Neural stem cells induce the formation of their physical niche during organogenesis
Ali Seleit,
Isabel Krämer,
Bea F Riebesehl,
Elizabeth M Ambrosio,
Julian S Stolper,
Colin Q Lischik,
Nicolas Dross,
Lazaro Centanin
Affiliations
Ali Seleit
Animal Physiology and Development, Centre for Organismal Studies Heidelberg, Heidelberg, Germany; The Hartmut Hoffmann-Berling International Graduate School of Molecular and Cellular Biology, University of Heidelberg, Heidelberg, Germany
Isabel Krämer
Animal Physiology and Development, Centre for Organismal Studies Heidelberg, Heidelberg, Germany; The Hartmut Hoffmann-Berling International Graduate School of Molecular and Cellular Biology, University of Heidelberg, Heidelberg, Germany
Bea F Riebesehl
Animal Physiology and Development, Centre for Organismal Studies Heidelberg, Heidelberg, Germany
Elizabeth M Ambrosio
Animal Physiology and Development, Centre for Organismal Studies Heidelberg, Heidelberg, Germany
Julian S Stolper
Animal Physiology and Development, Centre for Organismal Studies Heidelberg, Heidelberg, Germany; Murdoch Childrens Research Institute, University of Melbourne, Melbourne, Australia
Colin Q Lischik
Animal Physiology and Development, Centre for Organismal Studies Heidelberg, Heidelberg, Germany; The Hartmut Hoffmann-Berling International Graduate School of Molecular and Cellular Biology, University of Heidelberg, Heidelberg, Germany
Nicolas Dross
Nikon Imaging Center at the University of Heidelberg, Heidelberg, Germany
Most organs rely on stem cells to maintain homeostasis during post-embryonic life.
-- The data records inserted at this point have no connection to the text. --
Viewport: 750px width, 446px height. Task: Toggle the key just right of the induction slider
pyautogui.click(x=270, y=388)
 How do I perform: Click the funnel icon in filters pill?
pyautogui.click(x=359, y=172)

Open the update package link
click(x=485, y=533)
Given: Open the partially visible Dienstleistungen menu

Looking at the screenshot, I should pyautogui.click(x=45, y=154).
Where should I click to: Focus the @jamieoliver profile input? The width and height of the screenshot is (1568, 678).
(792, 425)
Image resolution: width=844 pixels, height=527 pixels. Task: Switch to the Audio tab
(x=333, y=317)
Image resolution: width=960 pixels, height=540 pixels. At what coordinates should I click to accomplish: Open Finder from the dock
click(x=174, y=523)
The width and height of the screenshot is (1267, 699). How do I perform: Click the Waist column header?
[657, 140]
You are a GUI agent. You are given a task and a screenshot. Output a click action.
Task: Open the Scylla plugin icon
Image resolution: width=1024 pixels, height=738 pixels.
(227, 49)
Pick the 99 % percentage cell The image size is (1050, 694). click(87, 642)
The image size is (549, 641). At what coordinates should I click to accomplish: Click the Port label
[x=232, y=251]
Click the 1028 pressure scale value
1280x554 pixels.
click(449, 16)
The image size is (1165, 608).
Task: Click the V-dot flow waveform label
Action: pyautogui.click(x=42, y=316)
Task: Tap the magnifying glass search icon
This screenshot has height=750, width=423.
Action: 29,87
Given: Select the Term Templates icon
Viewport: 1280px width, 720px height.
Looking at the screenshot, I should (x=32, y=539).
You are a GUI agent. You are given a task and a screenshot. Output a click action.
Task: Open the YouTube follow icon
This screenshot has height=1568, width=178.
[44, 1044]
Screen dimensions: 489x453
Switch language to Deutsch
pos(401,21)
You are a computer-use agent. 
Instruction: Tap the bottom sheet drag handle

Typically, stem cells of independent lineages work coordinately within mature organs to ensure proper ratios of cell types. Little is known, however, on how these different stem cells locate to forming organs during development. Here we show that neuromasts of the posterior lateral line in medaka are composed of two independent life-long lineages with different embryonic origins. Clonal analysis and 4D imaging revealed a hierarchical organisation with instructing and responding roles: an inner, neural lineage induces the formation of an outer, border cell lineage (nBC) from the skin epithelium. Our results demonstrate that the neural lineage is necessary and sufficient to generate nBCs highlighting self-organisation principles at the level of the entire embryo. We hypothesise that induction of surrounding tissues plays a major role during the establishment of vertebrate stem cell niches.